Hepatitis A outbreak in Mississippi reports 9 cases in Pearl River County
Mississippi is currently experiencing an outbreak of Hepatitis A with marked sustained increases in cases since April 2019, indicating a concern for ongoing person to person transmission. In June 2019 the Mississippi State Department of Health issued a Health Alert indicating a rise in the number of reported cases, especially among high risk groups.
Since that time there have been continued increases in the number of reported cases. As of September 9, 2019, there are 46 outbreak cases.
Age Range: 2–67 years of age (median age: 36 years)
Male: 32 (70%); Female: 14 (30%)
Recreational drug use: 32 (71%)
Men who have sex with men (MSM): 2 (7%)
Homeless: 7 (15%)
Incarcerated/Recently Incarcerated: 5 (11%)
Sixty-three percent of the hepatitis A patients have been hospitalized.
Hepatitis A is a viral disease of the liver transmitted by close personal contact, including sexual contact, or consumption of food or water contaminated by an infected person. Hepatitis A causes fatigue, low appetite, stomach pain, nausea and jaundice for up to two months of infection.

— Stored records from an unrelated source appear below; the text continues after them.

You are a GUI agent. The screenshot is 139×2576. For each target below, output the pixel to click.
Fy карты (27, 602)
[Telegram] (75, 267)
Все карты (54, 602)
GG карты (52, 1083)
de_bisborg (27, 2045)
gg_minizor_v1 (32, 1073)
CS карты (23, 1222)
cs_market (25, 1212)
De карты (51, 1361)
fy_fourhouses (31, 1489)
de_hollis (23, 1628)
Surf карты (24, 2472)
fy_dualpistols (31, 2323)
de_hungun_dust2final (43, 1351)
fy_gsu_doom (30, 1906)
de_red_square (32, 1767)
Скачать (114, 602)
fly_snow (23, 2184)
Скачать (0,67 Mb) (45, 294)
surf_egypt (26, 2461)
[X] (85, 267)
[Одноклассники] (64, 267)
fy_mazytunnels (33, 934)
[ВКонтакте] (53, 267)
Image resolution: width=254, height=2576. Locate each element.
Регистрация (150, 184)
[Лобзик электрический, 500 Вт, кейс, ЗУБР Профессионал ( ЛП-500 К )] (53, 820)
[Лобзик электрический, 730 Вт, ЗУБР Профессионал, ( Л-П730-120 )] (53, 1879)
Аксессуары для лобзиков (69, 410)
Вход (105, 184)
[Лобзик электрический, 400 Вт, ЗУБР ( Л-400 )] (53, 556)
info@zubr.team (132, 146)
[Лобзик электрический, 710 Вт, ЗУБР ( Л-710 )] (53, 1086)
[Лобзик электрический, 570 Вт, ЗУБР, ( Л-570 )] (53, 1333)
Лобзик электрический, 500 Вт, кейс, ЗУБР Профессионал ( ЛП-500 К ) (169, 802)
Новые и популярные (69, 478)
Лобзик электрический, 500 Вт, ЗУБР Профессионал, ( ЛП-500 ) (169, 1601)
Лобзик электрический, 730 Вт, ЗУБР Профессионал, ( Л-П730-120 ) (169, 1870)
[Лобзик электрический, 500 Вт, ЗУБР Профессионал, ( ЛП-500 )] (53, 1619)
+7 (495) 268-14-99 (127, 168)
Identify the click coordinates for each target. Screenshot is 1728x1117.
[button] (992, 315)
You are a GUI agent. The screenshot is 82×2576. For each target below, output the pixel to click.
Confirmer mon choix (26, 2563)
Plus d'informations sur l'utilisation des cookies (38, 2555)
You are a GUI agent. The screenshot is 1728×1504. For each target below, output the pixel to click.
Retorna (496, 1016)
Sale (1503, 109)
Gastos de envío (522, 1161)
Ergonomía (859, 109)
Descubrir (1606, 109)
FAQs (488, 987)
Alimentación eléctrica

Vaccination is the best protection against hepatitis A infection.
Hepatitis A infection spreads from an infected person to other by personal contact or contact with objects or food they handle:
· Ingestion of the virus through close personal contact with an infected person, such caring for someone who has hepatitis A or living in the same household as someone who is infected
· Consuming food or drink that is contaminated with feces of an infected person
· Handling objects or sharing objects that are contaminated with the feces of an infected person
Pearl River County has the most reported cases in the state with 9, Benton County
has 5, and Jones County has 4. George County has 3 cases.
Hepatitis A can be prevented through a vaccine. Other prevention measures include practicing strong hygiene habits such as thoroughly washing your hands after using the bathroom.